Thursday, December 9, 2010
Life Offline - Art Enabled
For reasons beyond my comprehension, my laptop has become virtually useless, though I can still work on my manuscript on it. For this, I am grateful. However, I cannot get online using that machine, because everything chokes and crashes. I am able to view "at" Twitter messages, as well as DMs, via my phone. I can send replies via text message - replying via the social media app inevitably causes a crash. So if you send me messages and there's a delay in getting back to you, or I'm slow to express thanks for a re-tweet, etc., please know that it's not bad manners that's delaying me - it's simply online access, or lack thereof. I do try to get back to everyone as soon as I can.
This is the first time in a very long time that I've lived offline. And, while living offline, I'm not doing much in the way of reading - in previous years when I didn't spend much time online, I would read two or even three books a day. These days, part of my focus and time is spent taking care of a household which includes my disabled and beloved partner, Leslie, and my disabled daughter, Jen. I love them both, and I'm so very glad my daughter is back in town for the holidays.
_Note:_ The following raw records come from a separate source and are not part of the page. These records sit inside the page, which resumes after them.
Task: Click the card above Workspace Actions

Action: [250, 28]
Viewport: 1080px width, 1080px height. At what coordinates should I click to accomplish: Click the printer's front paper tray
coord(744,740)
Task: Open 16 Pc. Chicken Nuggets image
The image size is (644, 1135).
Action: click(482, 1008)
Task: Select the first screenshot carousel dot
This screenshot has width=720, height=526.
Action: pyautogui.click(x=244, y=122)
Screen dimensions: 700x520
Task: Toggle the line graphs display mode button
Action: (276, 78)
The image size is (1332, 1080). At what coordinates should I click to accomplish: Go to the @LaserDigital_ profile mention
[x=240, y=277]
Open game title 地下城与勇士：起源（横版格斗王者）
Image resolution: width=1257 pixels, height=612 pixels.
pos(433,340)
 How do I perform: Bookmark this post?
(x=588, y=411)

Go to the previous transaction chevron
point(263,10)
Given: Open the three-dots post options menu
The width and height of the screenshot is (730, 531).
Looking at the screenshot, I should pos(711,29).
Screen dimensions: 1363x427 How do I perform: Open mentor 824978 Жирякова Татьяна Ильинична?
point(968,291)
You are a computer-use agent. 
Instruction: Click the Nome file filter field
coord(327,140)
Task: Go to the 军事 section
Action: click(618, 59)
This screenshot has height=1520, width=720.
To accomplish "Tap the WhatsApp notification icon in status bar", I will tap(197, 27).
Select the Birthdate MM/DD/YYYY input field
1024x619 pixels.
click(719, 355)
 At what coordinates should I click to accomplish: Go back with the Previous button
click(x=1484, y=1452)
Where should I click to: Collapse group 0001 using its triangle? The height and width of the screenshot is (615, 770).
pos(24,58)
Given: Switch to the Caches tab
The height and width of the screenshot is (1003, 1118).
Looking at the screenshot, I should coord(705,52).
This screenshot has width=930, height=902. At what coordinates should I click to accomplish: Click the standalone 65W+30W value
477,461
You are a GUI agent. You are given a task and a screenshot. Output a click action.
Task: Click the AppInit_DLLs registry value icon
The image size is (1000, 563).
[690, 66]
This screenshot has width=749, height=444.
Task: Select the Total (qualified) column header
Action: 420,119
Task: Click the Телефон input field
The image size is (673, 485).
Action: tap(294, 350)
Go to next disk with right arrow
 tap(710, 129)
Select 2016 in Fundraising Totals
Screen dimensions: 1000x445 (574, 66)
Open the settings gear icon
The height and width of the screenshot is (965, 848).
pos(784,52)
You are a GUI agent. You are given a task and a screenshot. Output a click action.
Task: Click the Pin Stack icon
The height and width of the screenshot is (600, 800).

When I'm not doing dishes, cleaning the cat box, vacuuming, or what-have-you, I'm doing art. I have an entire binder full of "art therapy" and other pieces. I started using art to express what I wasn't necessarily able to put into words as I work through some intense issues and recovered memories that leave me gasping for breath.
Some of the pieces are much too graphic to be shared - they would be horribly triggering for other survivors. But I'll be picking a few of the best (non-triggering) pieces and sharing them soon, probably via a FaceBook album. As I do the art, I'm gaining insight into my own identity(ies) and the most important aspects of my life.
I wish all of you an enjoyable holiday season - whether you celebrate Hannukah, Yule, Christmas, Kwanza or the ever-popular Festivus ("for the rest of us").